Histórico de manifestações
O povo Guarani e Kaiowá é alvo de atenção da ONU há mais de uma década, com visitas de relatorias especiais ao Mato Grosso do Sul, recomendações ao Estado brasileiro, exortações ao governo federal e com a presença de indígenas em Nova York e Genebra, sedes do organismo internacional, para pronunciamentos em assembleias e articulações com grupos de direitos humanos espalhados pelo mundo.

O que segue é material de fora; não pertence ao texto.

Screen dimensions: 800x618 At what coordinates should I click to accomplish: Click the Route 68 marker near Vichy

Em julho de 2022, a Comissão Interamericana de Direitos Humanos (CIDH) e o Escritório Regional de Direitos Humanos da ONU na América do Sul reiteraram “grande preocupação com a série de ataques, ameaças e intimidações relatadas por vários povos indígenas no Brasil”. As entidades exortaram o Estado brasileiro a investigar e sancionar esses casos: “bem como a implementar medidas urgentes e eficazes para proteger a vida e a integridade, tanto daqueles que fazem parte desses povos quanto dos que defendem seus direitos”.

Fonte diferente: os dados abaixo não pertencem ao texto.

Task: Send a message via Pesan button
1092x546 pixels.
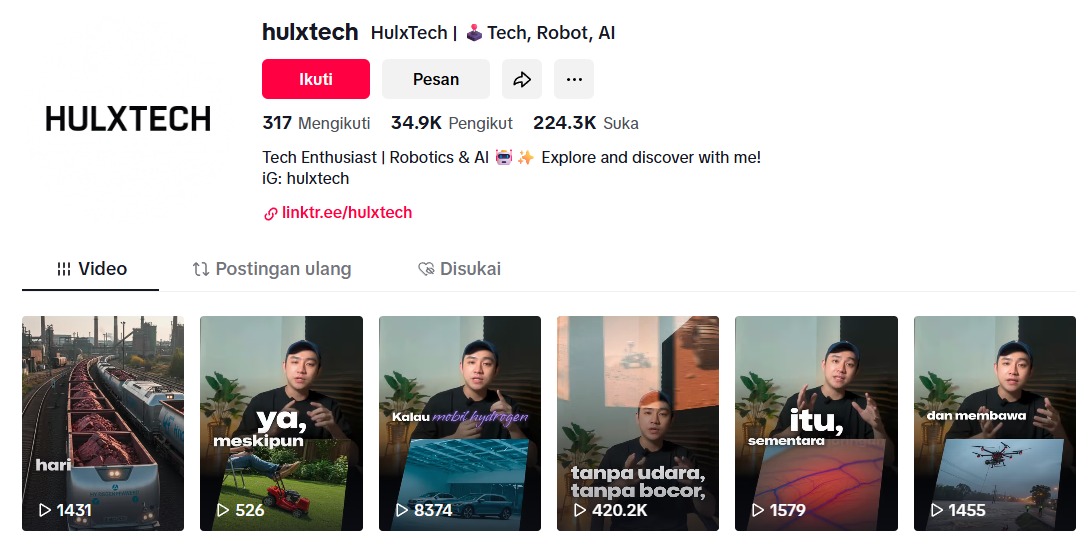Action: 436,79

Na ocasião, citaram casos ocorridos em 24 de junho de 2022 em que duas comunidades Guarani e Kaiowá foram vítimas de ataques armados por grupos formados por policiais militares e pessoas civis. “Ambas as situações ocorreram no âmbito de processos de despejo de pessoas indígenas de terras que as comunidades Guarani e Kaiowá reivindicam como ancestrais”.
Massacre de Caarapó
Entre junho e julho de 2021, a Conselheira Especial da ONU para a Prevenção do Genocídio, Wairimu Nderitu, manifestou preocupação inédita com a situação os povos indígenas no Brasil durante uma atividade da 47ª Sessão do Conselho de Direitos Humanos do organismo internacional, em Genebra, na Suíça. Entre os casos mencionados por ela está o massacre de Caarapó, que havia completado cinco anos no dia 14 de junho de 2021, sem que nenhum dos responsáveis pelo ataque tivesse sido punido.

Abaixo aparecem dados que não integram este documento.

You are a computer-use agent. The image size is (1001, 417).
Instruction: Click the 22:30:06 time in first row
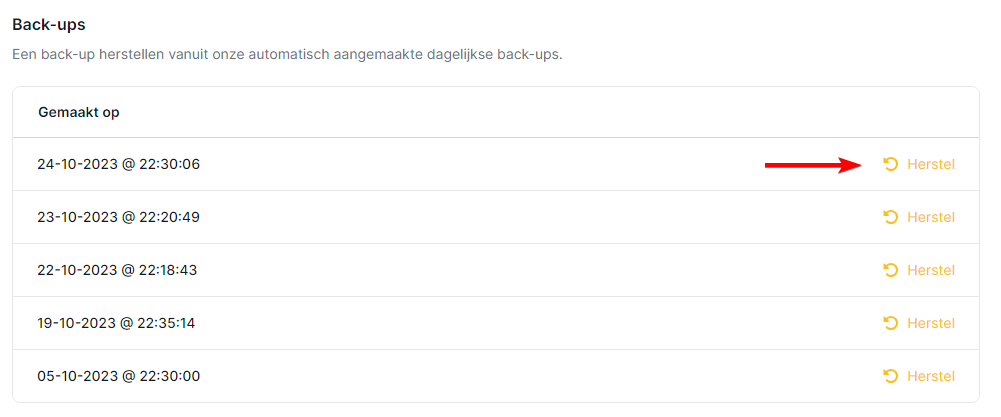(168, 164)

Ocorre que há manifestações anteriores, demonstrando o quanto a situação Guarani e Kaiowá é agravada pela morosidade do Estado brasileiro em garantir seus direitos. A então Relatora Especial da ONU sobre os direitos dos povos indígenas, Victoria Tauli-Corpuz, exortou o governo federal, em agosto de 2015, “a garantir que os direitos humanos dos povos indígenas Guarani e Kaiowá sejam plenamente respeitados, em estrita conformidade com as normas internacionais que protegem os direitos dos povos indígenas.”